No parece posible el necesario acuerdo entre PSOE y PP. Necesario no porque las soluciones políticas sean meramente técnicas (es decir, desideologizadas, sin posibilidad de que sobre ellas haya un debate político), sino porque, sin renunciar a la discrepancia, sí debería haber un entendimiento elemental sobre el diagnóstico y la parte elemental de la farmacopea que aporte un mínimo de confianza en los agentes económicos. Tampoco parece posible, como se vio en el último debate sobre el estado de la nación, que el acuerdo se establezca entre el Gobierno y otros grupos minoritarios, aunque algunos puedan estar más próximos ideológicamente al PSOE, para dotar a las medidas de una cierta estabilidad parlamentaria. En este escenario, y sin querer obviar la responsabilidad de todos, se diría que es mayor la del Gobierno, tanto porque le corresponde la iniciativa y el impulso a la negociación, como porque no es capaz de establecer el consenso -serio, global, estable- con nadie.

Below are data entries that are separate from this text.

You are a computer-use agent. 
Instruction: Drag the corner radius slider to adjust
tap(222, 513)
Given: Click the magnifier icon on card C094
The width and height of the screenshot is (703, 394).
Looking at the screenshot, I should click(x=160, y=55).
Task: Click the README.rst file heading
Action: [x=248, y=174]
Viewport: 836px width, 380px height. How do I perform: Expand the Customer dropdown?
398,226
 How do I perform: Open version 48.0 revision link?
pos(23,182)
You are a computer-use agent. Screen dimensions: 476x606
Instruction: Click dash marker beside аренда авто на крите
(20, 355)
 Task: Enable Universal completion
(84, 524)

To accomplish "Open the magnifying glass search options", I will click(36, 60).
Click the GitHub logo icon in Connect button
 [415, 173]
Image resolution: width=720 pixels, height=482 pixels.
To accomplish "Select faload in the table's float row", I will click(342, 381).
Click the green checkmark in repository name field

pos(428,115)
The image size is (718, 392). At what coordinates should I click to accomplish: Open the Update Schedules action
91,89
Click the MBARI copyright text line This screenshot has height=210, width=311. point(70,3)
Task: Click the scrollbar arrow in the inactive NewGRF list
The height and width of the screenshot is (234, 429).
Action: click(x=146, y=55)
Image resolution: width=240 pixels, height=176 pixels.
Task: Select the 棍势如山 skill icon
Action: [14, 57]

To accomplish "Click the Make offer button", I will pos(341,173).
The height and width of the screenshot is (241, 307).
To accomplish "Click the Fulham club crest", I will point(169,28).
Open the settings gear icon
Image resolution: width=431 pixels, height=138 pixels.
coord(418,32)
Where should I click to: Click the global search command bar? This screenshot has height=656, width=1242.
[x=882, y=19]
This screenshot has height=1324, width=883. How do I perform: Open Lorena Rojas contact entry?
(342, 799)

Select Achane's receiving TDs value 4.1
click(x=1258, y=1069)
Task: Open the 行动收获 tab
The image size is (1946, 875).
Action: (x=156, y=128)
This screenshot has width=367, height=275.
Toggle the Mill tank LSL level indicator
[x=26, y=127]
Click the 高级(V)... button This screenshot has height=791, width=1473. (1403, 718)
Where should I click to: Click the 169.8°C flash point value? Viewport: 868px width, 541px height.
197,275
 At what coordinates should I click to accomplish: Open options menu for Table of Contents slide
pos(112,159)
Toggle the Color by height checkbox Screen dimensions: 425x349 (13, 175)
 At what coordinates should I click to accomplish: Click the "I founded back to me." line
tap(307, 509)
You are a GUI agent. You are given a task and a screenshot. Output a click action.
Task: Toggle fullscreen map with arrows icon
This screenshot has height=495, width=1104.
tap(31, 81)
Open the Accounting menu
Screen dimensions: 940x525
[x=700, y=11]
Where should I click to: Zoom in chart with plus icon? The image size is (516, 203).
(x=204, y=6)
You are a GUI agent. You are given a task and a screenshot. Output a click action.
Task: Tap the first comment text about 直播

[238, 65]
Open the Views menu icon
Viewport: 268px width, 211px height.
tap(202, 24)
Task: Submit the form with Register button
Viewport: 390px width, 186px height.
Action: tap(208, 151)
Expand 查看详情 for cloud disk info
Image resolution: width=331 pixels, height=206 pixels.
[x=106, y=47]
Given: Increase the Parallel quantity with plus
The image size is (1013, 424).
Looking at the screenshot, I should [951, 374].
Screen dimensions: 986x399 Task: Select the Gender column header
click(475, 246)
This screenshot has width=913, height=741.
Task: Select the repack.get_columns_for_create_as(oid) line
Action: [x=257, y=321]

Las palabras del presidente Rodríguez Zapatero este fin de semana, más allá de la insistencia en los tópicos de la discusión actual, parecen confirmar que el PSOE no quiere reflexionar ni sobre su soledad parlamentaria ni sobre la necesidad de rectificar y negociar para que el rumbo sea distinto en el futuro próximo. Lo que de ningún modo se quiere tratar con los representantes de los ciudadanos en el Congreso se pretende hablar, al menos como recurso retórico de urgencia, con empresarios y sindicatos, organizaciones que, además de discrepar radicalmente, son más sensibles a intereses determinados que a la más amplia representatividad que podría suponer el acuerdo con otros partidos. Da por ello la impresión de que se trata de una disculpa. Si se toma como ejemplo la reforma laboral -aunque podrían valer otros-, la parálisis del Gobierno ha tenido varias fases. Primero, el absurdo: no es necesaria. Luego, la demagogia: no se va a aceptar el despido libre, que ninguna formación política proponía. Más tarde, la disculpa: hay que negociar el modelo no con los diputados, sino con empresarios y sindicatos, y como estos últimos no quieren…
Patriotismo por tanto y todos con el presidente. A veces, el patriotismo, como antes solía decir la izquierda con razón, es el ropaje con el que, sin ningún éxito, se quiere ocultar la desnudez intelectual.